*** Opening SOURCE DATA ***

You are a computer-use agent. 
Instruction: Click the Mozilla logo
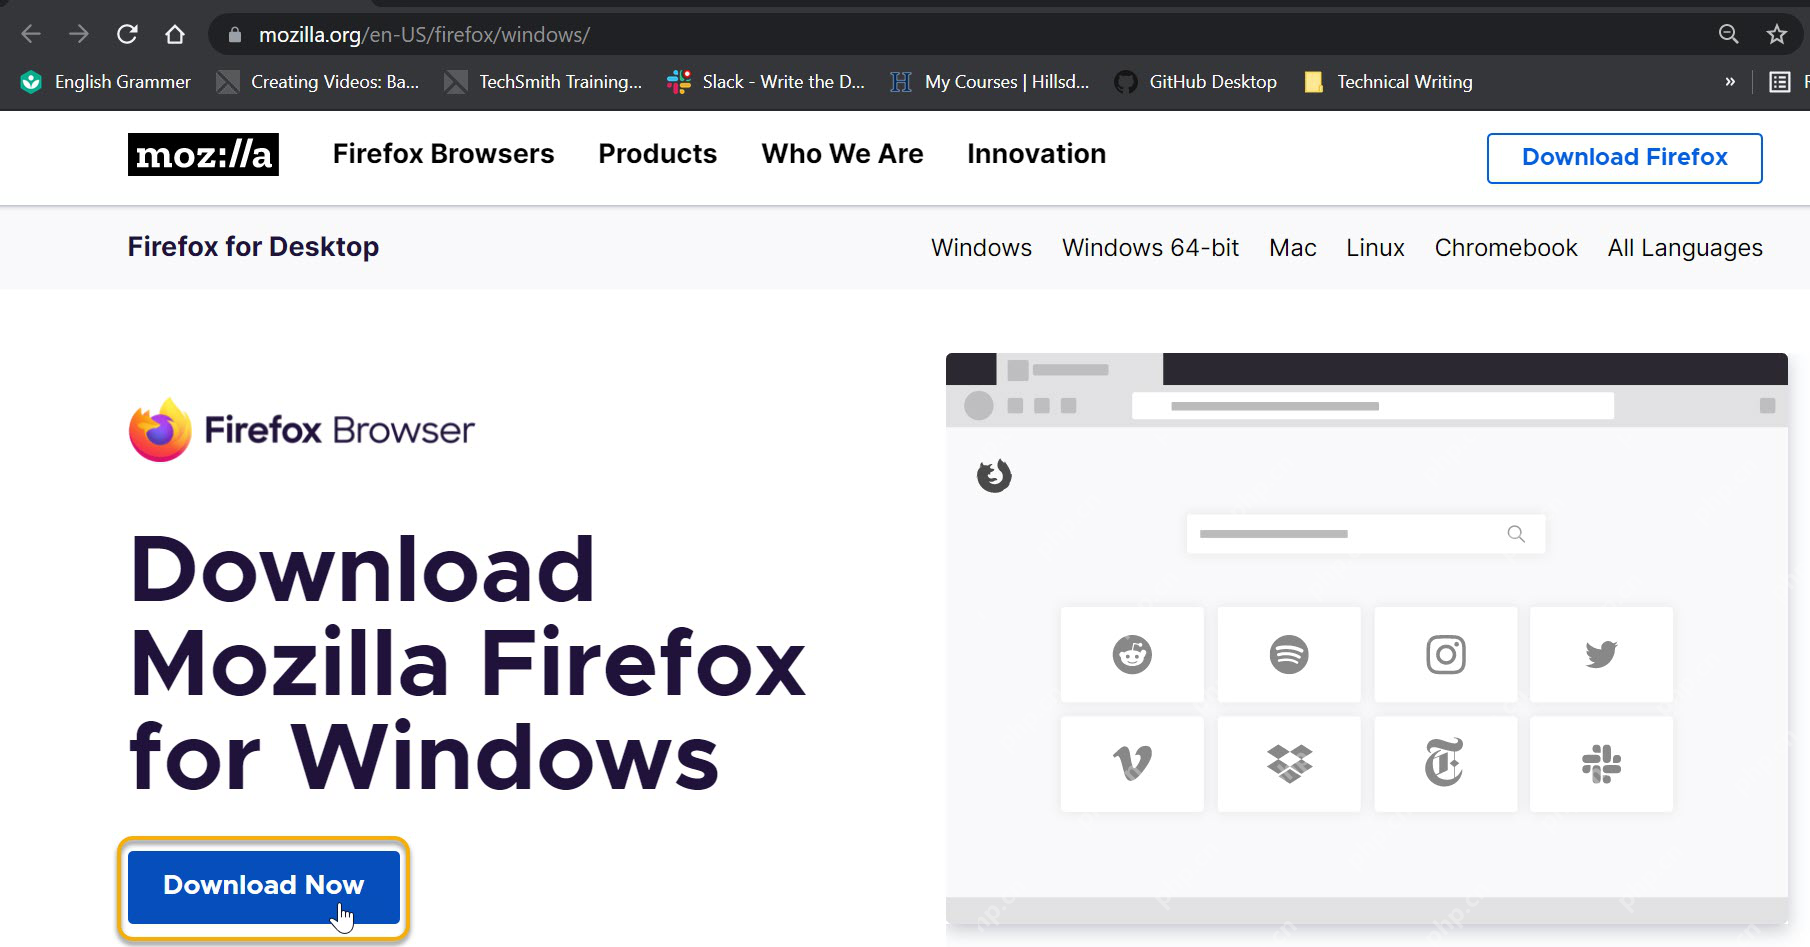point(203,154)
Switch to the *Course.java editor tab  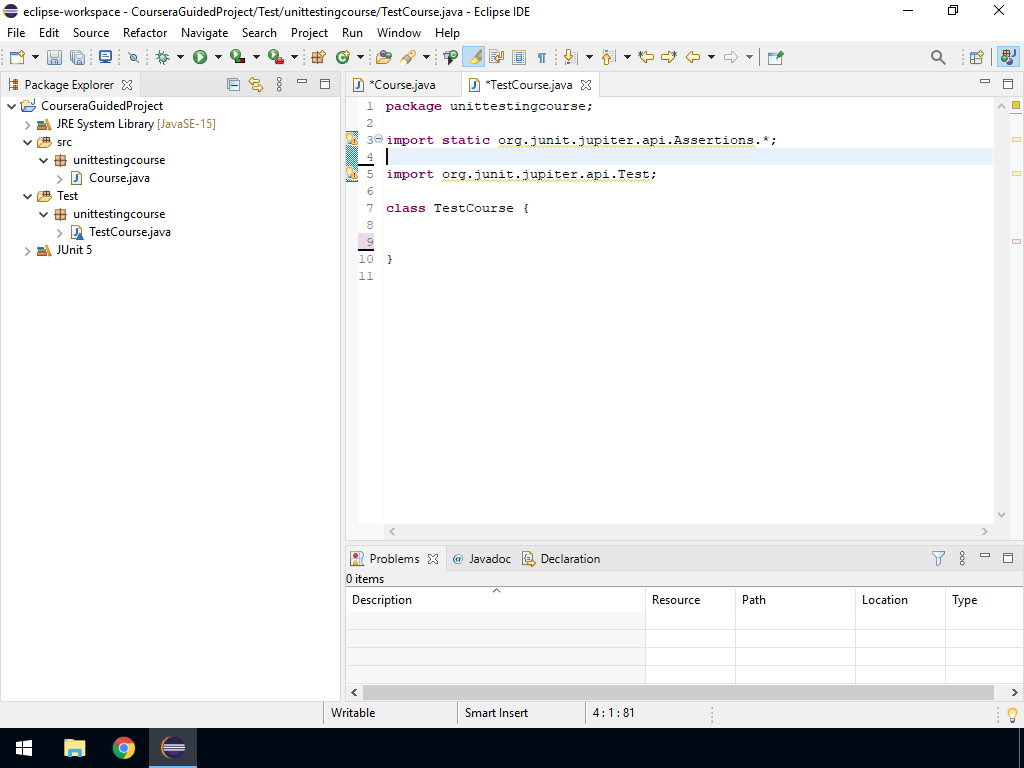[402, 85]
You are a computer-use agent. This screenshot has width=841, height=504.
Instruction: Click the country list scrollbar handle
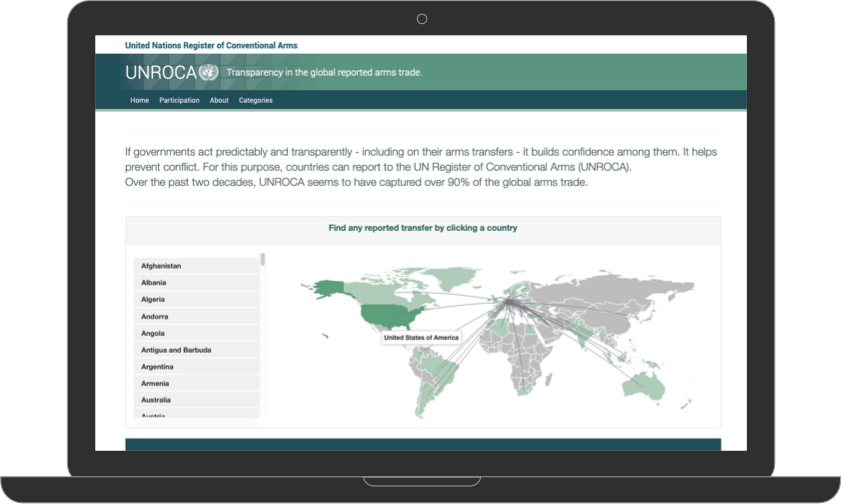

*** Closing SOURCE DATA ***

WHAT THE TASK ASKS:
All lines in the records that contain "agent" are to be copied and returned.

ANSWER FOR THE TASK:
You are a computer-use agent. 
You are a computer-use agent. This screenshot has width=841, height=504.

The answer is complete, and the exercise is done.